In 2024, many of these challenges have persisted. And the recent slew of shoe executive changes — all of which led to an internally promoted successor — suggest a deliberate and planned decision to bring new life into the top spot amid a turbulent environment for the industry.

For example, Jim Weber stepped aside as CEO of Brooks after 23 years in the role to make way for president and chief operating officer Dan Sheridan. At Deckers, chief commercial officer Stefano Caroti will take over as CEO in the wake of Dave Powers’ retirement in August. At, Allbirds, which has struggled more than Brooks or Deckers in 2023, co-founder and CEO Joey Zwillinger stepped down this week as chief operating officer Joe Vernachio ascended to the role amid a broader transformation plan at the company.

“The wheels of succession have been turning for some time,” explained Liza Amlani, principal and founder of consulting company Retail Strategy Group.

In the case of Stephanie Linnartz’s sudden departure from Under Armour after a year as CEO, it’s unclear how long Linnartz’ departure was in the works for, but her sudden exit came amid a broader reinvention of the brand.

According to managing director of GlobalData Neil Saunders, Linnartz’s replacement by founder Kevin Plank is “emblematic of a brand that can’t quite decide which direction it wants to go in.”

“Culturally, Under Armour is a very difficult company to lead,” Saunders said. “It still retains much of the DNA from its founding, and Kevin Plank has very distinct views about the brand and how the company should be run.”

More generally, it’s not a surprise for companies to slate CEO turnovers for the end or start of a fiscal year. And this year, turnover was especially high in January — across all industries.

According to data from executive outplacement firm Challenger, Grey & Christmas Inc., 194 U.S. companies reported CEO changes in January, which marked the highest total of CEO exits since January 2020, when 219 chiefs left their roles. In the retail industry, CEO turnover was higher this past January than the prior year, with six exits compared to three the prior year.

“During this time, CEOs and their boards are looking at what has to be accomplished in the new year and if they have a team that is ready and capable to do this,” explained Craig Rowley, a senior client partner in the consumer sector for consulting firm Korn Ferry said. “It works both ways: tenured CEOs that are considering their career may decide it is time to move on.
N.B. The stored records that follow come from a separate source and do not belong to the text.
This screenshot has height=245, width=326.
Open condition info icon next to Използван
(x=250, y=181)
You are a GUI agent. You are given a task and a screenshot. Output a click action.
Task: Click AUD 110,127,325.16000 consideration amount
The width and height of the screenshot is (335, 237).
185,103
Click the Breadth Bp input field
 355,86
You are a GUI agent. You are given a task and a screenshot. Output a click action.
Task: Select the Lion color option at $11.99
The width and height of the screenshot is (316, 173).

Boards may decide that a new skill set is needed.”

This general trend, combined with a shoe industry in flux since the pandemic, has made for a broad need for new leaders at the top right now.
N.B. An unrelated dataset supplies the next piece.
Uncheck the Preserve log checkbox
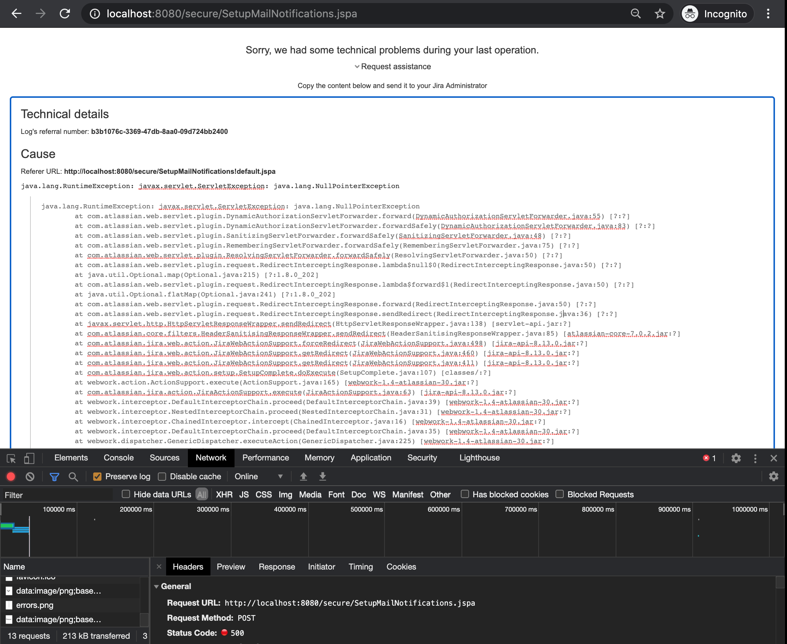Image resolution: width=787 pixels, height=644 pixels. (97, 477)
“The footwear industry has had to transform into a more digitally enabled and agile business model, which requires a new kind of leader,” Rowley said. “Add to this the uncertain economy and it was a prime time for both CEOs and boards to ask if now is the time for a change at the top?”

Meanwhile, in the last week, several shoe and retail companies expressed caution for 2024 after a broadly difficult fourth quarter. These results are indicative that the obstacles of 2023 have yet to fully abate.
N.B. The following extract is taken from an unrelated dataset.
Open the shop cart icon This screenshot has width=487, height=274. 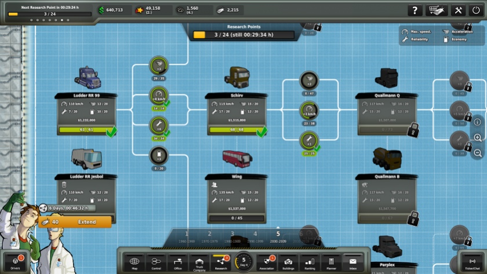(437, 10)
“We are still going to see challenges throughout 2024,” explained Carolyn McCall, founder and CEO of McCall Brand Advisors. “With the speed of the digital world, the expectation is a bit unrealistic as to how quickly turnaround plans can be executed.”

Plus, she added, a contentious U.S. presidential election will likely make for some additional anxiety for retailers and brands if consumers decide to pull back on spending during that time.

“Even as major companies are doing a great job of implementing transformation plans, it’s not going to happen overnight,” McCall said. “And then you’ve got that snag at the end of the year with the presidential election that may cause consumers to put a few brakes on.”